*What you will do*
The lines from the top of the records below through the one containing "Click the Account" are to be transcribed exactly, and nothing else is to be added.

:::

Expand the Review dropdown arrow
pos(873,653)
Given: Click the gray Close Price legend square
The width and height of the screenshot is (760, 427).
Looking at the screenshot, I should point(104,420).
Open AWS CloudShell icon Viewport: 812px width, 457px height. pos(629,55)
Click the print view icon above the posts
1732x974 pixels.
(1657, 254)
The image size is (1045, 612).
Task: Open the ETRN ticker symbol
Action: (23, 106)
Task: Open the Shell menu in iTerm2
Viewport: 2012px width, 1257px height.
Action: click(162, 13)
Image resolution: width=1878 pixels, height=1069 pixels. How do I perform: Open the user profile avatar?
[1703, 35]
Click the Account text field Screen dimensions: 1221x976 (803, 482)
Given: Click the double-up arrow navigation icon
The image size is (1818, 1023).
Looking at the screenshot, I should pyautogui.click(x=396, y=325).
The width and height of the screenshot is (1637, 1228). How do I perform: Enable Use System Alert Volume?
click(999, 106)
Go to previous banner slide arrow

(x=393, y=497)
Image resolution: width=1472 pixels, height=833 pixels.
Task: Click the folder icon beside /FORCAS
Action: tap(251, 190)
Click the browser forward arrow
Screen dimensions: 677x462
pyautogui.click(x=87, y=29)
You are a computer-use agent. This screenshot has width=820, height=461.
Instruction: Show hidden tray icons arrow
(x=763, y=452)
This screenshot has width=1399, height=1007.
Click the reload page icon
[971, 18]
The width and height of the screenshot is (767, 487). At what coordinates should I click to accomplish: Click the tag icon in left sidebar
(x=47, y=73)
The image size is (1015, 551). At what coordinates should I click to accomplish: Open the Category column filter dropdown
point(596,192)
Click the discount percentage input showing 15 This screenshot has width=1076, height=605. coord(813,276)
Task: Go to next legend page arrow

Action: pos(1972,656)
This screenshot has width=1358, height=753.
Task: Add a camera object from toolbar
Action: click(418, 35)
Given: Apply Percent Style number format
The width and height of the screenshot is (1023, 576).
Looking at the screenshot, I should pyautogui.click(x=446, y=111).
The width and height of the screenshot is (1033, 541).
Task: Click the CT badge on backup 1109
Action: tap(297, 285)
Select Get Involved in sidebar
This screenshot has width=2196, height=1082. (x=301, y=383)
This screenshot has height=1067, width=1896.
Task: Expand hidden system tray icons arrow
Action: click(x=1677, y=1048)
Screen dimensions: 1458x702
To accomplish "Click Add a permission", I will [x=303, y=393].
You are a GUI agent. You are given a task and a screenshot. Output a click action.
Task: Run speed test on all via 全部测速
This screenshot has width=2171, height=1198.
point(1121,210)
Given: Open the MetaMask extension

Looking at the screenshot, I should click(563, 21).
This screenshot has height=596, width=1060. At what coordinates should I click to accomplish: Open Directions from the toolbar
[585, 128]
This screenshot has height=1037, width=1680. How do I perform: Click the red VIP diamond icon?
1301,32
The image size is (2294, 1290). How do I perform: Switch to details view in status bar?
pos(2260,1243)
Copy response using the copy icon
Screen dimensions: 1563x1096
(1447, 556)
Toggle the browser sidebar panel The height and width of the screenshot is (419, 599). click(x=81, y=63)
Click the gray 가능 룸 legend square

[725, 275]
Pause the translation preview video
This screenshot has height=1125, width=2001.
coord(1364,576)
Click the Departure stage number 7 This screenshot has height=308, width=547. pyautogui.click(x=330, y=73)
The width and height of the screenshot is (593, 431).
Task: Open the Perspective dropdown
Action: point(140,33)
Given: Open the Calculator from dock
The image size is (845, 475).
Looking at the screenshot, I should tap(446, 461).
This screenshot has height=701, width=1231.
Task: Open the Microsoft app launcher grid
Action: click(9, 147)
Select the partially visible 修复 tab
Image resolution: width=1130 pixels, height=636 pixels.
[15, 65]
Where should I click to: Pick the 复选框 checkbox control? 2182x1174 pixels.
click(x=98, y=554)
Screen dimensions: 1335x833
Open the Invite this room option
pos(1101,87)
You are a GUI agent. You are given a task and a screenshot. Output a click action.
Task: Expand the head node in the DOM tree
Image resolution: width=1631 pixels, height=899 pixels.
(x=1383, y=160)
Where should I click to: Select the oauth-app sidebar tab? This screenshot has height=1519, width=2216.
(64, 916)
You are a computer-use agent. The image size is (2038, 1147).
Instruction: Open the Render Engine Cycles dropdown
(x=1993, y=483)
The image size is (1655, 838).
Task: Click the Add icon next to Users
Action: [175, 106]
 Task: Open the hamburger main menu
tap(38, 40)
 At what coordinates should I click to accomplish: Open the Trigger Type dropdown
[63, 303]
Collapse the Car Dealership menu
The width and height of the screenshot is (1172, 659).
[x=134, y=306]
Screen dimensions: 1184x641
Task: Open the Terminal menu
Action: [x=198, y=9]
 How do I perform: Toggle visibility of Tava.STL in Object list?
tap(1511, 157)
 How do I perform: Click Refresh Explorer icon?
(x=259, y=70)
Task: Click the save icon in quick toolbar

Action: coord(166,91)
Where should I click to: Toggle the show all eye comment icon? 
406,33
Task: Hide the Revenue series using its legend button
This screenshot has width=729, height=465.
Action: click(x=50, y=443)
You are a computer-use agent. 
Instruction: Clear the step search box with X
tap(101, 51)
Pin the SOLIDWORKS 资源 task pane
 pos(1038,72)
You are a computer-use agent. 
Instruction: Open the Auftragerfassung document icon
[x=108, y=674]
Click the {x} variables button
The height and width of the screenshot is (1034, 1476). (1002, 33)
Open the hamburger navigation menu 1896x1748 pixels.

:::

*Reply to the task*
Expand the Review dropdown arrow
pos(873,653)
Given: Click the gray Close Price legend square
The width and height of the screenshot is (760, 427).
Looking at the screenshot, I should point(104,420).
Open AWS CloudShell icon Viewport: 812px width, 457px height. pos(629,55)
Click the print view icon above the posts
1732x974 pixels.
(1657, 254)
The image size is (1045, 612).
Task: Open the ETRN ticker symbol
Action: (23, 106)
Task: Open the Shell menu in iTerm2
Viewport: 2012px width, 1257px height.
Action: click(162, 13)
Image resolution: width=1878 pixels, height=1069 pixels. How do I perform: Open the user profile avatar?
[1703, 35]
Click the Account text field Screen dimensions: 1221x976 (803, 482)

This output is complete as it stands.